Dataset excerpts:
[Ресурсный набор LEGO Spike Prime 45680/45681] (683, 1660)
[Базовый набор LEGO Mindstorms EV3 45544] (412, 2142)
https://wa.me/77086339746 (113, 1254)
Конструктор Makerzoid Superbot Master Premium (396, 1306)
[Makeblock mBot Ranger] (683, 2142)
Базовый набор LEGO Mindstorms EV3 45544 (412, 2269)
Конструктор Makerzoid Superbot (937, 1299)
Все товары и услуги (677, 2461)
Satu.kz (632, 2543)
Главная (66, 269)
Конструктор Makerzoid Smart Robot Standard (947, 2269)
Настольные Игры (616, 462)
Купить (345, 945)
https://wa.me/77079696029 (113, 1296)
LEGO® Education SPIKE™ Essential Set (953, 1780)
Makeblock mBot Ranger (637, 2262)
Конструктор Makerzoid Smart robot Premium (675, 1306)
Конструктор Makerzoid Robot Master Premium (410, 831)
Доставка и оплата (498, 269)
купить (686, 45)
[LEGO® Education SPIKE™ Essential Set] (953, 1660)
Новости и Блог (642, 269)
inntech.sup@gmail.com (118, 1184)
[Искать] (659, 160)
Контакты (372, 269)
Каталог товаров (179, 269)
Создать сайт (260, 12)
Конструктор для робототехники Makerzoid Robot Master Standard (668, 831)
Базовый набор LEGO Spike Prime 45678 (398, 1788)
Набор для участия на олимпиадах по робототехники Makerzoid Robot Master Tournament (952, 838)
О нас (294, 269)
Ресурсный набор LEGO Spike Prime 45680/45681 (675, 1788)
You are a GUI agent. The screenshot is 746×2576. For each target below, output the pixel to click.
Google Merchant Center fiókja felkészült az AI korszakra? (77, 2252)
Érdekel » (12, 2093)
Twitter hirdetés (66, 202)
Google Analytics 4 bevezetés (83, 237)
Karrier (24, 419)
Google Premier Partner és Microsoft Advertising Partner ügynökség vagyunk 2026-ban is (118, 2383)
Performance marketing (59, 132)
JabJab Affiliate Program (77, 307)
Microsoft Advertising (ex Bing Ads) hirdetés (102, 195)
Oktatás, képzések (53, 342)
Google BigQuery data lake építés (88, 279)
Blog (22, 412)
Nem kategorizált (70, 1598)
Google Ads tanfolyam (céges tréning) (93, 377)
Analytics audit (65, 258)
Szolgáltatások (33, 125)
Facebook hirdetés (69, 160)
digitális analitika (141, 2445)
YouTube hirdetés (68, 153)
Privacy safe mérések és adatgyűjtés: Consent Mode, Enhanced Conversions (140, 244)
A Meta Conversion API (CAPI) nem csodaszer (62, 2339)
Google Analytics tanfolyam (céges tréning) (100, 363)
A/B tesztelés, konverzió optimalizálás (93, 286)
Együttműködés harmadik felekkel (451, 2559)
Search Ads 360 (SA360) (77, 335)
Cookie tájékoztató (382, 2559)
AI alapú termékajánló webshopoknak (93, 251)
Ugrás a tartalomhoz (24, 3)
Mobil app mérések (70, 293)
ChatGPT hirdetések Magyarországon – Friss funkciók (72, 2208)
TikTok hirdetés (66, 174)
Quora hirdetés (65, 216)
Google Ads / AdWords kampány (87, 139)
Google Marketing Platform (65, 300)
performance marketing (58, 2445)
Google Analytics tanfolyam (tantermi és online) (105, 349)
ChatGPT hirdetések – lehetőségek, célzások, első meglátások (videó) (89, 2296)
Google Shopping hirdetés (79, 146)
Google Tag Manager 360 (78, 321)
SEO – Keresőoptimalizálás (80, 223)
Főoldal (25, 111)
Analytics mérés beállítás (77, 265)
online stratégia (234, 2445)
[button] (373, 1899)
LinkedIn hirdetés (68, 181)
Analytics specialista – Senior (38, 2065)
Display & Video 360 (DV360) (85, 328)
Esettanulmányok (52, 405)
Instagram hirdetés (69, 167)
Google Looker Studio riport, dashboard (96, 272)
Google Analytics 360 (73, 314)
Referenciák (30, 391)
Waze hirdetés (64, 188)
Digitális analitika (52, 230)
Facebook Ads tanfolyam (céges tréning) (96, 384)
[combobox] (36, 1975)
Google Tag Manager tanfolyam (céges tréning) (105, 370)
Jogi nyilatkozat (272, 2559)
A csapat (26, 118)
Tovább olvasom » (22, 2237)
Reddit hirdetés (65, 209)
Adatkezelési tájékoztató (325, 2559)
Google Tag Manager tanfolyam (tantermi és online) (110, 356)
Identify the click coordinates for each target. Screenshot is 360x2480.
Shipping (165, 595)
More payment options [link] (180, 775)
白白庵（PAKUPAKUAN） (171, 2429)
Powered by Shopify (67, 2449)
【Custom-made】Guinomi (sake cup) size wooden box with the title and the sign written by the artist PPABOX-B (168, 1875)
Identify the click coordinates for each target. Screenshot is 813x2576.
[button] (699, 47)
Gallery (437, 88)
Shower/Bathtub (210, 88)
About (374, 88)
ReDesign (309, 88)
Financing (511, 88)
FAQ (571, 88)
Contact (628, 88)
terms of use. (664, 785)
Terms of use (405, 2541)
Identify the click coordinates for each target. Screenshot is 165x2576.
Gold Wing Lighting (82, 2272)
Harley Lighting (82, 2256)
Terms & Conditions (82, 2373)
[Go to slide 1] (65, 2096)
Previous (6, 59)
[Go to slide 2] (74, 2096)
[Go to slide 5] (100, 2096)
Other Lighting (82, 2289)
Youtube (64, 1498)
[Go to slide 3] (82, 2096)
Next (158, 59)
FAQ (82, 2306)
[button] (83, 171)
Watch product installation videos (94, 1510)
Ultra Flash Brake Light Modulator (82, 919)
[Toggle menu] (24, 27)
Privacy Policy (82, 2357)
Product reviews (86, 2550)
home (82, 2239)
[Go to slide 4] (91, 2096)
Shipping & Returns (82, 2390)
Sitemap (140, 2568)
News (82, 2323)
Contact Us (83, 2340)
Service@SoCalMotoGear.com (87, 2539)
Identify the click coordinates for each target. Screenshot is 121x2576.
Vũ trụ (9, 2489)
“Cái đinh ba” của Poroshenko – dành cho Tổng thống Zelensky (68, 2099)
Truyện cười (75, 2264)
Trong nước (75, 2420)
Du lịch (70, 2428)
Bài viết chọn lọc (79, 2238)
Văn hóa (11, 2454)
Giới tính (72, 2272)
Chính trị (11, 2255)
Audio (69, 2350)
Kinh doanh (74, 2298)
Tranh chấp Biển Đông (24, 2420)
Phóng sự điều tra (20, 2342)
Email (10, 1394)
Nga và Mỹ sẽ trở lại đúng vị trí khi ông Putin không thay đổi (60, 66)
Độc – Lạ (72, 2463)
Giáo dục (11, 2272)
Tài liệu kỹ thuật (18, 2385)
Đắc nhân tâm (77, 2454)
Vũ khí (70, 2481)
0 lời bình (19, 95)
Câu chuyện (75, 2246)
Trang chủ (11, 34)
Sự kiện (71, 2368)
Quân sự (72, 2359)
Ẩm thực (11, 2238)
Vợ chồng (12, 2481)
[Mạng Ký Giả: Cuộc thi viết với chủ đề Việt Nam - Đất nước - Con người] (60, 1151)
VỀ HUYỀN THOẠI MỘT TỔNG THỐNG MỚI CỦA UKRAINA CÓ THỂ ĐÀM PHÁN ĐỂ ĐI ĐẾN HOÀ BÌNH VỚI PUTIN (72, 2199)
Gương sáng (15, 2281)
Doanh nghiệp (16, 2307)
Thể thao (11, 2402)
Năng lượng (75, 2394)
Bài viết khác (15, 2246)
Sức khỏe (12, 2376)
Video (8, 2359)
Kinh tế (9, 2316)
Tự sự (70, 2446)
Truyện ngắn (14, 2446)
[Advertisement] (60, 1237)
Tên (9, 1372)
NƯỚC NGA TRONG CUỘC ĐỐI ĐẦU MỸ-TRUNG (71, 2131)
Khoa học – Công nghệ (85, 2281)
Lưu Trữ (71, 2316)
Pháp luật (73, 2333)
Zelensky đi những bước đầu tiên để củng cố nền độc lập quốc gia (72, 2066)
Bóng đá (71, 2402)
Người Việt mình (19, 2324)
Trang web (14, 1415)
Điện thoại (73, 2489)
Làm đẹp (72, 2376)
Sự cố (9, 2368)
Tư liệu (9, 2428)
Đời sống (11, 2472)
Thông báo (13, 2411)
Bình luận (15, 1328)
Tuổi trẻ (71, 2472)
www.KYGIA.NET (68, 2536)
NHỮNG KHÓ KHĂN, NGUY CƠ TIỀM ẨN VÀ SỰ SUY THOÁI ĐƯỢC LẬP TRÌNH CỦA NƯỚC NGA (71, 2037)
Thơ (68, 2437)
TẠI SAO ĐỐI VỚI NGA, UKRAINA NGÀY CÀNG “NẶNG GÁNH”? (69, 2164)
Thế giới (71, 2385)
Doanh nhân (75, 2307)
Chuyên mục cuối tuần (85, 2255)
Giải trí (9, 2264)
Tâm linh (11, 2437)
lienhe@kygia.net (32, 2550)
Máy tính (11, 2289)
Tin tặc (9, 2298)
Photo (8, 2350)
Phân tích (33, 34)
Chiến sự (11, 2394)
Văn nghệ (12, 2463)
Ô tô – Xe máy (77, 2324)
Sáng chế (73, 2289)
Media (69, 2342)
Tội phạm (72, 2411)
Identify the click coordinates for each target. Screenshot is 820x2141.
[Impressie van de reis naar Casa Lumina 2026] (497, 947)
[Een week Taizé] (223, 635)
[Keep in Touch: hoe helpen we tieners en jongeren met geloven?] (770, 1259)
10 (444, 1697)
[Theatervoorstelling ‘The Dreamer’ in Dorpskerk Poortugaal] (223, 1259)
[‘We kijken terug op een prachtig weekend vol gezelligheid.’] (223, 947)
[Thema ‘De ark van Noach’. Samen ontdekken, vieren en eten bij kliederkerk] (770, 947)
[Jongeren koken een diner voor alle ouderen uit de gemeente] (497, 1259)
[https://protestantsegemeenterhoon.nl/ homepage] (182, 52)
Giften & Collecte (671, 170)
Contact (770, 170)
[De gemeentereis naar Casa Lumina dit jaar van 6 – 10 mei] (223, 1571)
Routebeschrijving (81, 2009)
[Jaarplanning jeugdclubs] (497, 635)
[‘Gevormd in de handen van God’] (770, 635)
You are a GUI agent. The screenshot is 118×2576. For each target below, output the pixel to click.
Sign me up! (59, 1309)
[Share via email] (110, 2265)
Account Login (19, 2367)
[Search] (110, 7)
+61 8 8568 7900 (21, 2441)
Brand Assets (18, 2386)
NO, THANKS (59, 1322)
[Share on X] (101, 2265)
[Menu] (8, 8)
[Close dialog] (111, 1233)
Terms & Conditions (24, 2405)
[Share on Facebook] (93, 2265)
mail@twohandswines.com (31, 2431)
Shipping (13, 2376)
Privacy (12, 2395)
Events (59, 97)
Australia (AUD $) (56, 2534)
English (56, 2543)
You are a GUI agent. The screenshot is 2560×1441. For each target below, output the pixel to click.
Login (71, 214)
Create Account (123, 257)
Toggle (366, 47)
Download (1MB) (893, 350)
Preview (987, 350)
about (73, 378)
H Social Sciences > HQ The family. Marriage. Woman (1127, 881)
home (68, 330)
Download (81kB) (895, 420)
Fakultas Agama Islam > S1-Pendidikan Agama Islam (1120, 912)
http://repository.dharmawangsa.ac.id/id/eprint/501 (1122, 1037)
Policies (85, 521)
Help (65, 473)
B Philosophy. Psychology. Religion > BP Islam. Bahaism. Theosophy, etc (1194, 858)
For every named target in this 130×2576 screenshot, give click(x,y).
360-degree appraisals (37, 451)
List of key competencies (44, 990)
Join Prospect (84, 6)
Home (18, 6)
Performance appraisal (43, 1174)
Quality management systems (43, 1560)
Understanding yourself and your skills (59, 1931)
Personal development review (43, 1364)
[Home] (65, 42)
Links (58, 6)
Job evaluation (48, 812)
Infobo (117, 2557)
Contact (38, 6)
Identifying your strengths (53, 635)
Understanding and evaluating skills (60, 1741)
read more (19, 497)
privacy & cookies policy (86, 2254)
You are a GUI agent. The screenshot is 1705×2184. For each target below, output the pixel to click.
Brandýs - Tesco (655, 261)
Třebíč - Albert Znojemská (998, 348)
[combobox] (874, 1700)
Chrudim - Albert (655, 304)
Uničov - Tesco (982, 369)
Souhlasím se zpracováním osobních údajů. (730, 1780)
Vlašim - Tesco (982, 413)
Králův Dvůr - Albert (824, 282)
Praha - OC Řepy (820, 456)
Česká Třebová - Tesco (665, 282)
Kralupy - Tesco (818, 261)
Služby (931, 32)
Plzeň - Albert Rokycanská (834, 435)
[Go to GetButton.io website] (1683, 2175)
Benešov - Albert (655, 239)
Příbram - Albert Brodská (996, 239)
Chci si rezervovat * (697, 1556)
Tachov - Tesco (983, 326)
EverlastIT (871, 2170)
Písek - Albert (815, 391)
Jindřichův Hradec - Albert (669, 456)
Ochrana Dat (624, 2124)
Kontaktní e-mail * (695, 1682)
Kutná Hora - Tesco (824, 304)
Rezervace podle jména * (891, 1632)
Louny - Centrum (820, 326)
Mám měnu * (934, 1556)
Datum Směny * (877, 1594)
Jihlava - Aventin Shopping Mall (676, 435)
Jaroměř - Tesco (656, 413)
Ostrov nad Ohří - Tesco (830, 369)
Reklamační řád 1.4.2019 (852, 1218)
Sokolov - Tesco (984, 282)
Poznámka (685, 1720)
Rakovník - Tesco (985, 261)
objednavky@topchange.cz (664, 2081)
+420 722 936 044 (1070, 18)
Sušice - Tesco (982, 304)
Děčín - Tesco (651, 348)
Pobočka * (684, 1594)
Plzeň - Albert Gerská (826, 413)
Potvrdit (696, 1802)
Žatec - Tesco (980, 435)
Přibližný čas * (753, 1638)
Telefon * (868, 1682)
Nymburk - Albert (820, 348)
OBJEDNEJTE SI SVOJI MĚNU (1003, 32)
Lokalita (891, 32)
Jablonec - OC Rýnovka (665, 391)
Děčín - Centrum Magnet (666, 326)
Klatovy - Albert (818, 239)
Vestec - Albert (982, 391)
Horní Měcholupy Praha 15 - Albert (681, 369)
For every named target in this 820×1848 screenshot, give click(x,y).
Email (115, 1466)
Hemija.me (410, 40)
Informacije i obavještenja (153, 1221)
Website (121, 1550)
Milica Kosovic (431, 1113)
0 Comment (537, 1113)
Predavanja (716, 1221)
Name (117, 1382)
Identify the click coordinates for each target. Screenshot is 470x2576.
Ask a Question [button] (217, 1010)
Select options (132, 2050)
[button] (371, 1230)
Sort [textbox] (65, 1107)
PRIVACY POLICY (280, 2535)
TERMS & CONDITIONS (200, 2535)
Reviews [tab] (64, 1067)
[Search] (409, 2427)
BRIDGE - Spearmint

Action item: What you give back must be the stretch above, starting at the line with "Ресурсный набор LEGO Spike Prime 45680/45681 (675, 1788)" and ending at the line with "Cookie tájékoztató (382, 2559)", copied exactly.

Task result:
Ресурсный набор LEGO Spike Prime 45680/45681 (675, 1788)
You are a GUI agent. The screenshot is 746×2576. For each target below, output the pixel to click.
Google Merchant Center fiókja felkészült az AI korszakra? (77, 2252)
Érdekel » (12, 2093)
Twitter hirdetés (66, 202)
Google Analytics 4 bevezetés (83, 237)
Karrier (24, 419)
Google Premier Partner és Microsoft Advertising Partner ügynökség vagyunk 2026-ban is (118, 2383)
Performance marketing (59, 132)
JabJab Affiliate Program (77, 307)
Microsoft Advertising (ex Bing Ads) hirdetés (102, 195)
Oktatás, képzések (53, 342)
Google BigQuery data lake építés (88, 279)
Blog (22, 412)
Nem kategorizált (70, 1598)
Google Ads tanfolyam (céges tréning) (93, 377)
Analytics audit (65, 258)
Szolgáltatások (33, 125)
Facebook hirdetés (69, 160)
digitális analitika (141, 2445)
YouTube hirdetés (68, 153)
Privacy safe mérések és adatgyűjtés: Consent Mode, Enhanced Conversions (140, 244)
A Meta Conversion API (CAPI) nem csodaszer (62, 2339)
Google Analytics tanfolyam (céges tréning) (100, 363)
A/B tesztelés, konverzió optimalizálás (93, 286)
Együttműködés harmadik felekkel (451, 2559)
Search Ads 360 (SA360) (77, 335)
Cookie tájékoztató (382, 2559)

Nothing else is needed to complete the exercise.